▸ **What is expected**:
Among the entries below, take the line with "At what coordinates should I click to accomplish: Click the 1%" and the line with "Image resolution: width=1365", and output them and every line between them exactly, with nothing else.

▸ **Data extract**:
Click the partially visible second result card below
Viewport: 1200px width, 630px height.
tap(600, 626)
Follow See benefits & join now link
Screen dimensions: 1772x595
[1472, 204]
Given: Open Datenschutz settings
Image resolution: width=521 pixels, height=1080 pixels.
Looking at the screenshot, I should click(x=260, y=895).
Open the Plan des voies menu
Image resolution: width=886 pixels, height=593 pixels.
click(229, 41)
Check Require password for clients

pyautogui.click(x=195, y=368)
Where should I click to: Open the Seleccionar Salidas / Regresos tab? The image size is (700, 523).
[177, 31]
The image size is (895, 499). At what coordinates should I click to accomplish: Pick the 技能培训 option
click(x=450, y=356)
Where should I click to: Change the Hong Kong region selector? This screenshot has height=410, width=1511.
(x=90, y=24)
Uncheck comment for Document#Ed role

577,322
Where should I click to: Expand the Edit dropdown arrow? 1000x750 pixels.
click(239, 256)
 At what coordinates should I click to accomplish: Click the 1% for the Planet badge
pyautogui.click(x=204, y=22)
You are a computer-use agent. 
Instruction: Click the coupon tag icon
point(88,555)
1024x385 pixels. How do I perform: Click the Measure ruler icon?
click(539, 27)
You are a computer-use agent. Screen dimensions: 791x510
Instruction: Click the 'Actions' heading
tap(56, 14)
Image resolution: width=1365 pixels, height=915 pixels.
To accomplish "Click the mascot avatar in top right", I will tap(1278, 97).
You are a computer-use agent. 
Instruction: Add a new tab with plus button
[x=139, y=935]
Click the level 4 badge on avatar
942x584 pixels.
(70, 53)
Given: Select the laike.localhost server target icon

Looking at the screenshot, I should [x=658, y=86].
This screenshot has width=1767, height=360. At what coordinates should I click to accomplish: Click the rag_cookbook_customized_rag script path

▸ **Response to this task**:
 At what coordinates should I click to accomplish: Click the 1% for the Planet badge
pyautogui.click(x=204, y=22)
You are a computer-use agent. 
Instruction: Click the coupon tag icon
point(88,555)
1024x385 pixels. How do I perform: Click the Measure ruler icon?
click(539, 27)
You are a computer-use agent. Screen dimensions: 791x510
Instruction: Click the 'Actions' heading
tap(56, 14)
Image resolution: width=1365 pixels, height=915 pixels.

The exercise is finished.